▶ **Material for the task**:
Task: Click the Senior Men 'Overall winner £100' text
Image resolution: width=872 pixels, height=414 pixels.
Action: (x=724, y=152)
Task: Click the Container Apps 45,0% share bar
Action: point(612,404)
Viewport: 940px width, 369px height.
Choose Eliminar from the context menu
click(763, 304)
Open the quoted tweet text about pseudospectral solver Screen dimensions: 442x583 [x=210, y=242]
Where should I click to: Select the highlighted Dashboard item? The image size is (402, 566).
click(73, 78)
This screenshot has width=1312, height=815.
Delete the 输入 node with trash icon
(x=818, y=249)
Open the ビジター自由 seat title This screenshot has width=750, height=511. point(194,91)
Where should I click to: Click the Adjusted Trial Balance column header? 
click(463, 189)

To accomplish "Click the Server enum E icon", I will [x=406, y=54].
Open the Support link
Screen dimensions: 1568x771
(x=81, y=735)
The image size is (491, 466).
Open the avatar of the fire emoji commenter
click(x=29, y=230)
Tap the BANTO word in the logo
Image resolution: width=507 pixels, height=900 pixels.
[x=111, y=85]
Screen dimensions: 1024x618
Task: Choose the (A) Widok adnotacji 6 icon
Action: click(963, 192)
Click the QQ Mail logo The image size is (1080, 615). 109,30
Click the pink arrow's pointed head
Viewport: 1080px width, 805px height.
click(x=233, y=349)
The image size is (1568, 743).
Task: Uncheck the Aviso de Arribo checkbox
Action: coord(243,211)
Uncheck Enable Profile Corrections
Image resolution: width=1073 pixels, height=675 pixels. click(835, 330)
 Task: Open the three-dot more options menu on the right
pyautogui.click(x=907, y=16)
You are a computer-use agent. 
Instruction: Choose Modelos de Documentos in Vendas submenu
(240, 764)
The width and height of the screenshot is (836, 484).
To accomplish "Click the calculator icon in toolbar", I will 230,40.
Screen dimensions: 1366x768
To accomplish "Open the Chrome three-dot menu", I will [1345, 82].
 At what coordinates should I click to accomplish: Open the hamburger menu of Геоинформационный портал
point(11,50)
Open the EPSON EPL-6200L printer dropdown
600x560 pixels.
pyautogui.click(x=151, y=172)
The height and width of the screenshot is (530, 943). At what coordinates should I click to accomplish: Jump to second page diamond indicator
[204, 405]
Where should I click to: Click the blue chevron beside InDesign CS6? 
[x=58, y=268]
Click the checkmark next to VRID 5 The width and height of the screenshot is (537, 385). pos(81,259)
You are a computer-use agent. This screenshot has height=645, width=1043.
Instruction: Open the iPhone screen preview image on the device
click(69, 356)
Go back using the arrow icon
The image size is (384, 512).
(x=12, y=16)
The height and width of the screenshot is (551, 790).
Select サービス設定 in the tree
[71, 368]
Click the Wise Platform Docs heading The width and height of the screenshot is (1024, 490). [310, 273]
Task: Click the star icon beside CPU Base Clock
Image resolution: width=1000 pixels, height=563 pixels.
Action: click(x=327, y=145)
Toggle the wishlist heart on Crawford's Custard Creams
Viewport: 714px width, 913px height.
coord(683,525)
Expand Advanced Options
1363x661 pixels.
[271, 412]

▶ **Problem details**:
When the line with "Click the pink arrow's pointed head" is reached in the data above, begin copying, and stop after the line with "Screen dimensions: 1366x768"; copy each line exactly, both ends included.

▶ **Problem solution**:
Click the pink arrow's pointed head
Viewport: 1080px width, 805px height.
click(x=233, y=349)
The image size is (1568, 743).
Task: Uncheck the Aviso de Arribo checkbox
Action: coord(243,211)
Uncheck Enable Profile Corrections
Image resolution: width=1073 pixels, height=675 pixels. click(835, 330)
 Task: Open the three-dot more options menu on the right
pyautogui.click(x=907, y=16)
You are a computer-use agent. 
Instruction: Choose Modelos de Documentos in Vendas submenu
(240, 764)
The width and height of the screenshot is (836, 484).
To accomplish "Click the calculator icon in toolbar", I will 230,40.
Screen dimensions: 1366x768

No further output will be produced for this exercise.